* Exercise goal *
What you return should be the complete data below, word for word, with no pictures in it.
______________________________
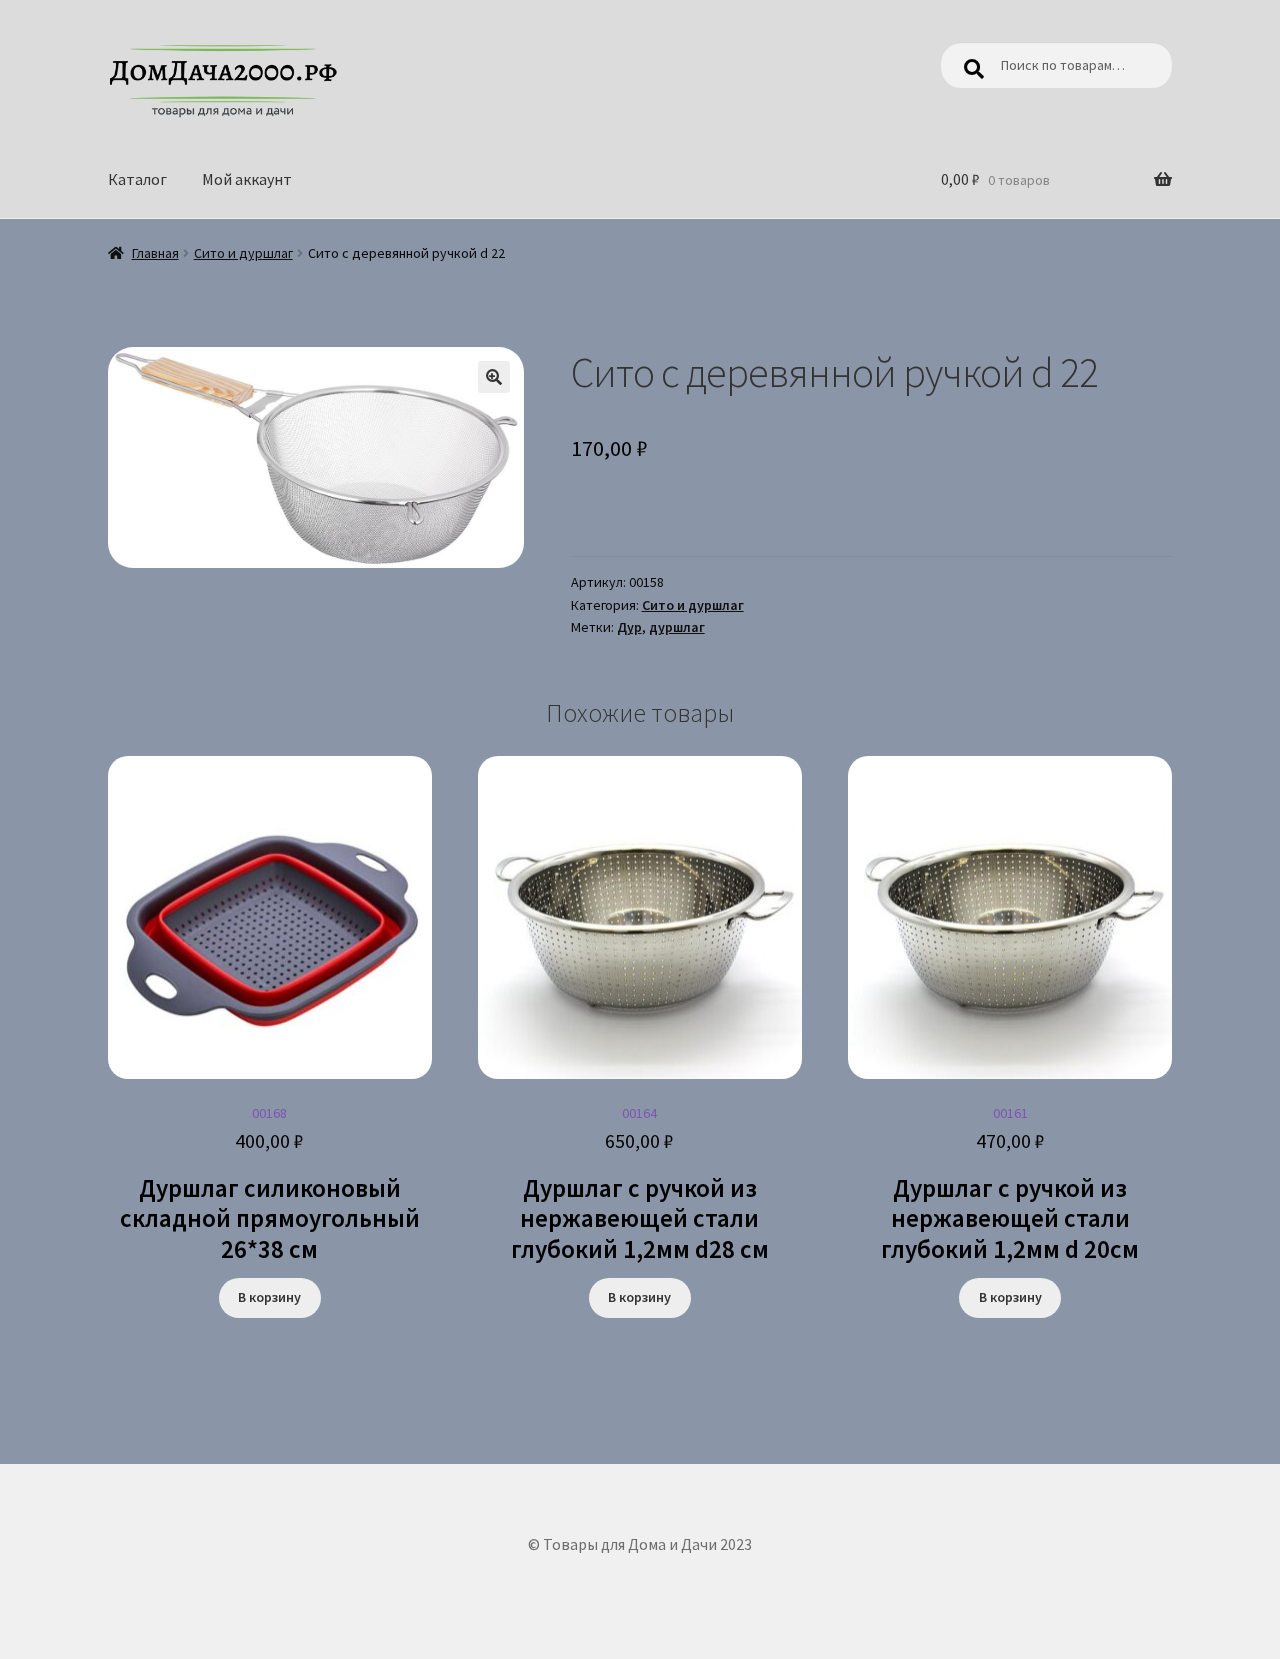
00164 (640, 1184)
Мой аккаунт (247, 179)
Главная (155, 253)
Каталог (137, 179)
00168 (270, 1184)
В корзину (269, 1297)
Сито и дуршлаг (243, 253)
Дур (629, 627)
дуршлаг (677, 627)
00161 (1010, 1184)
______________________________
* Answer box *
00164 (640, 1184)
Мой аккаунт (247, 179)
Главная (155, 253)
Каталог (137, 179)
00168 (270, 1184)
В корзину (269, 1297)
Сито и дуршлаг (243, 253)
Дур (629, 627)
дуршлаг (677, 627)
00161 (1010, 1184)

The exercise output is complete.